Page
_____

US20080014872A1

US20080014872A1 - Method and device for reducing exposure to undesirable electromagnetic radiation

Info

Publication number: US20080014872A1
Application number: US11/487,045
Authority: US
Inventors: Kevin B. Tucek; George Leger; Steven C. Shanks
Original assignee: Erchonia Patent Holdings LLC
Current assignee: Erchonia Corp
Priority date: 2006-07-14
Filing date: 2006-07-14
Publication date: 2008-01-17
Also published as: CA2657438A1; WO2008008078A1; IL196387A0; EP2047559A4; EP2047559A1; CN101606280A; MX2009000567A; JP2009544217A; BRPI0621870A2; KR20090048442A; WO2008008078A8

Abstract

The present invention is a method and device for reducing exposure to undesirable electromagnetic radiation. The device uses a target antenna to capture certain radiation from an active emission source, such as a cell phone when it is transmitting or a microwave oven when it is cooking. The target antenna is tuned to the frequencies of the undesirable radiation emitted from the emission source. The device converts the captured radiation into an electric current, and dissipates the collected current by spending it to operate a thermal, mechanical, or electrical device. In the preferred embodiment, the current is directed to an LED display that lights up when supplied with the current, serving a secondary purpose of showing the user that the device is working.

_____

Source data
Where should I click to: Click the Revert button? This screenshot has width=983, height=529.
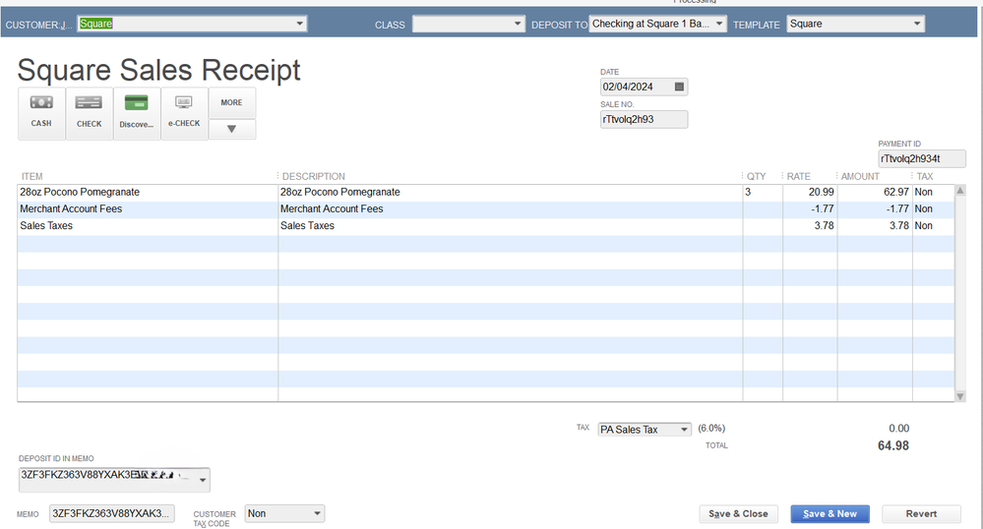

_____

Exercise tasks
A - According to the patent page on reducing exposure to electromagnetic radiation, what frequencies is the target antenna tuned to?
B - Write the next part of the patent page on reducing exposure to electromagnetic radiation, starting after its final sentence.

Results
A - The target antenna is tuned to the frequencies of the undesirable radiation emitted from the emission source.

B -
Description

FIELD OF INVENTION

This invention relates generally to antennas that receive electromagnetic radiation. This invention relates more specifically to antennas adapted to be placed in the vicinity of an active electromagnetic radiation emission source to reduce undesirable radiation that emanates from the active emission source.

BACKGROUND

Many devices transmit electromagnetic radiation when in operation. For example, wireless communication devices intentionally emanate electromagnetic radiation when transmitting. Other devices transmit inadvertently, for example when a microwave oven is cooking, microwaves may inadvertently escape the oven. The widespread acceptance and use of hand-held, portable cellular telephones has been accompanied by increasing concern regarding possible harmful effects of such radiation. Hand-held cellular telephones typically have an elongated housing with an antenna extending upward vertically from the housing. In use of this type of telephone, the user's head comes into close proximity to the antenna when his head is placed adjacent to the cell phone. The antenna emanates radiation when the cell phone is transmitting, and such an antenna is referred to herein as a transmitting antenna. Thus, when the user is talking, the device is emanating radiation from the transmitting antenna, and a substantial amount of electromagnetic energy is projected directly onto the user's head at close range.
Each cell phone has to meet certain government guidelines as to the amount of radiation the user is exposed to. The amount of RF radiation absorbed by the body is measured in units known as SARs, or specific absorption rates. It would be desirable to reduce the SARs without significantly adversely affecting the operation of the telephone.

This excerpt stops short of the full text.